プレイヤーキラーな父
プレイヤーキラーの仕事はとても簡単だった。初心者が集まる最初のダンジョンである。探せばプレイヤーは沢山いる。プレイヤーを見つけたらいい人の振りをして近寄り首を締めるか、タイマツで殴るか、防具で殴ればいいだけだ。
プレイヤー狩りしてゴーストに魂を捧げる。何度かそれを繰り返す内にゴーストとの信頼関係が造られていった。指示どうりにできるまで数日の時間を要した。
その間、ダンジョン探索もした。得られた宝は
装備品 魔法の防具
装備品 魔法のマント
装備品 魔法の服
装備品 魔法の紐
HP50%の回復剤2つ
魔法のマントは装着すると、自由自在に空を飛べる。ゴーストに体を支えて貰わなくても地上に安全に降りることができるアイテムだ。
魔法の服はタイマツの火を当てても燃えないことから、断熱効果が高いことが分かった。
魔法のロープは伸び縮みをする。こすると伸びていき、引っ張ると縮むので、プレイヤーの首を締めるには使えない。
覚えたスキルは
「プレイヤーを効率良く殺す技」
首を締めて殺すのは体力を多く使い、幾度か反撃も受けてしまう。
松明は殴る効果は高く、炎の殺傷力も高いが、壊れやすいデメリットがあった。
武器として効果的なのは防具であり、フライパンのような硬さがあり、殴ると気絶させられる。
清十郎はこれから床下から地上へと向うつもりだ。ダンジョン内からは結局地上へのルートは見つからなかったから、このダンジョンは空に浮いている事になるのかもしれない。
地上の景色が時と共に変化してるのが確認できた。、大地が自転運動しているのか、あるいはダンジョンが地球と月の様な関係なのか判断はつかなかったが、それはこれから分かることなのかもしれない。
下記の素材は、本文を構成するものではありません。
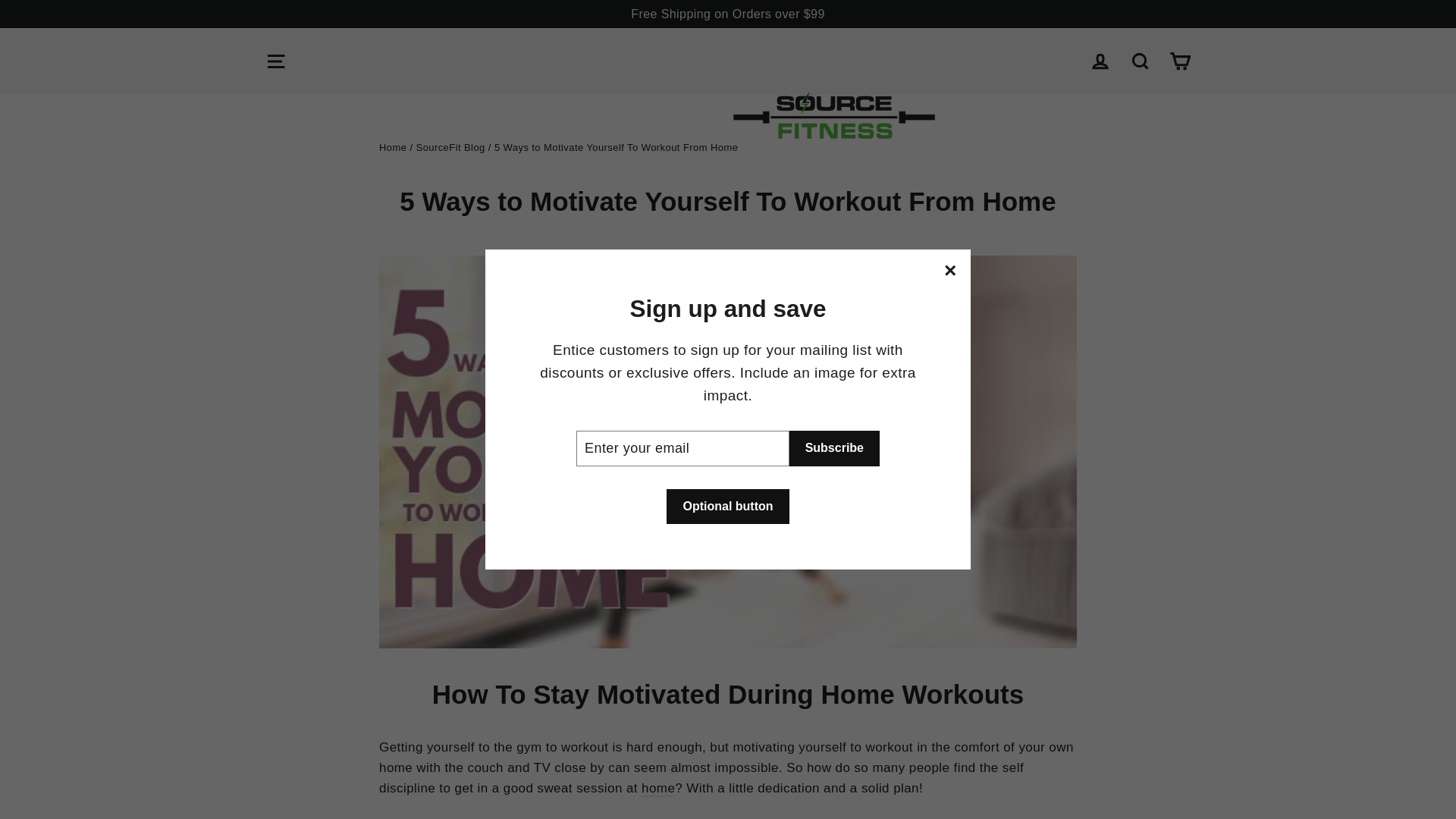
icon-hamburger (275, 61)
account (1099, 61)
Back to the frontpage (392, 147)
icon-cart (1180, 61)
icon-X (949, 270)
icon-search (1140, 61)
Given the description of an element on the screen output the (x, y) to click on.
地上に降りる前にやるべきことは、パーティーを再度作ることだろうか。
ダンジョンで最初に出会ったプレイヤーに連絡をとる清十郎。しかし今日はログインしてないようで、音声メッセージを飛ばした。 音声メッセージは、プレイヤーの携帯電話と連動していて、リアルの世界の本人への電話に繋がり、応答がない場合、留守電に録音される。
たしかあの人のハンドルネームは……
「もしもし、清十郎です。地上に降りる方法がわかりましたので、またパーティー組んで冒険しましょう」
清十郎はあえて時間は指定しなかった。仕事で時間に追われる束縛生活なのにゲームの世界でも時間に束縛されるのはごめんだからだ。相手から時間指定してくるならまだしも、そのとき清十郎が暇してるとは限らないし、相手に気を使って都合を合わせようとするのも疲れるだけだ。過去、ネットゲームで人間関係の煩わしさを感じてドロップアウトした経験が、今の清十郎を作り上げている。だからこそ軽いノリのプレイヤーになったのかもしれない。清十郎は自己分析しつつ、物思いにふけった。
ふと、思ったのは、もしかすると息子が引きこもりになった理由も、人間関係の煩わしさから?主な理由になるだろうか?
かもしないが、そうだとしても……
清十郎が家にいる間、部屋から一歩も出てこない息子。清十郎が外出したとたん、部屋からでてきて、わめき散らすが、その奇行が納得できない。
何が息子を獣の様に変貌させているのか、清十郎自身にその原因があるのか、今の清十郎には、明確に出せる回答が見つからなかった。
専門家たちは、まるで全てを知っているかのような達観した態度をしていたが、その説明をされても理解はできなかったし、共感もできなかった。
清十郎はやはり息子が引きこもることを納得できないでいた。頭の中がもやもやして、ストレスが溜まってくる清十郎は、パーティーの到着を待つことなく、飛び立った。